The request: Convert the data below into a Markdown table with two columns, Row and Line: number each line in order, with the line itself alongside, and leave out any blank lines.

Given data:
'''
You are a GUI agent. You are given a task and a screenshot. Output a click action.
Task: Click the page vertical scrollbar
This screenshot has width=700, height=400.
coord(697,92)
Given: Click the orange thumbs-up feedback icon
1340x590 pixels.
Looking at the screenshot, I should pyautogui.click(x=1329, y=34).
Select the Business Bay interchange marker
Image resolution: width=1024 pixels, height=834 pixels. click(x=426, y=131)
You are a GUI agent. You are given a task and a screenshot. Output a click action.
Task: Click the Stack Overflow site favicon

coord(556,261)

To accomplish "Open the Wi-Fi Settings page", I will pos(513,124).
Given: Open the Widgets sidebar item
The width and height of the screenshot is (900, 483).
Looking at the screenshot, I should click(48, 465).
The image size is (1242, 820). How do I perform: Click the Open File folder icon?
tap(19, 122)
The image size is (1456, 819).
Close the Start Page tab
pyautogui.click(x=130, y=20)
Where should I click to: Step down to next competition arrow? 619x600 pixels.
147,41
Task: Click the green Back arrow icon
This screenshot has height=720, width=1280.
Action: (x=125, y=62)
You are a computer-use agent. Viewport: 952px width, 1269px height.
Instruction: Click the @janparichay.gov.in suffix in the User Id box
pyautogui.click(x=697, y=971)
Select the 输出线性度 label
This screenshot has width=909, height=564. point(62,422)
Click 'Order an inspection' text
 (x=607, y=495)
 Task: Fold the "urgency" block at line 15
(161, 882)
'''
Worked answer:
| Row | Line |
|---|---|
| 1 | You are a GUI agent. You are given a task and a screenshot. Output a click action. |
| 2 | Task: Click the page vertical scrollbar |
| 3 | This screenshot has width=700, height=400. |
| 4 | coord(697,92) |
| 5 | Given: Click the orange thumbs-up feedback icon |
| 6 | 1340x590 pixels. |
| 7 | Looking at the screenshot, I should pyautogui.click(x=1329, y=34). |
| 8 | Select the Business Bay interchange marker |
| 9 | Image resolution: width=1024 pixels, height=834 pixels. click(x=426, y=131) |
| 10 | You are a GUI agent. You are given a task and a screenshot. Output a click action. |
| 11 | Task: Click the Stack Overflow site favicon |
| 12 | coord(556,261) |
| 13 | To accomplish "Open the Wi-Fi Settings page", I will pos(513,124). |
| 14 | Given: Open the Widgets sidebar item |
| 15 | The width and height of the screenshot is (900, 483). |
| 16 | Looking at the screenshot, I should click(48, 465). |
| 17 | The image size is (1242, 820). How do I perform: Click the Open File folder icon? |
| 18 | tap(19, 122) |
| 19 | The image size is (1456, 819). |
| 20 | Close the Start Page tab |
| 21 | pyautogui.click(x=130, y=20) |
| 22 | Where should I click to: Step down to next competition arrow? 619x600 pixels. |
| 23 | 147,41 |
| 24 | Task: Click the green Back arrow icon |
| 25 | This screenshot has height=720, width=1280. |
| 26 | Action: (x=125, y=62) |
| 27 | You are a computer-use agent. Viewport: 952px width, 1269px height. |
| 28 | Instruction: Click the @janparichay.gov.in suffix in the User Id box |
| 29 | pyautogui.click(x=697, y=971) |
| 30 | Select the 输出线性度 label |
| 31 | This screenshot has width=909, height=564. point(62,422) |
| 32 | Click 'Order an inspection' text |
| 33 |  (x=607, y=495) |
| 34 |  Task: Fold the "urgency" block at line 15 |
| 35 | (161, 882) |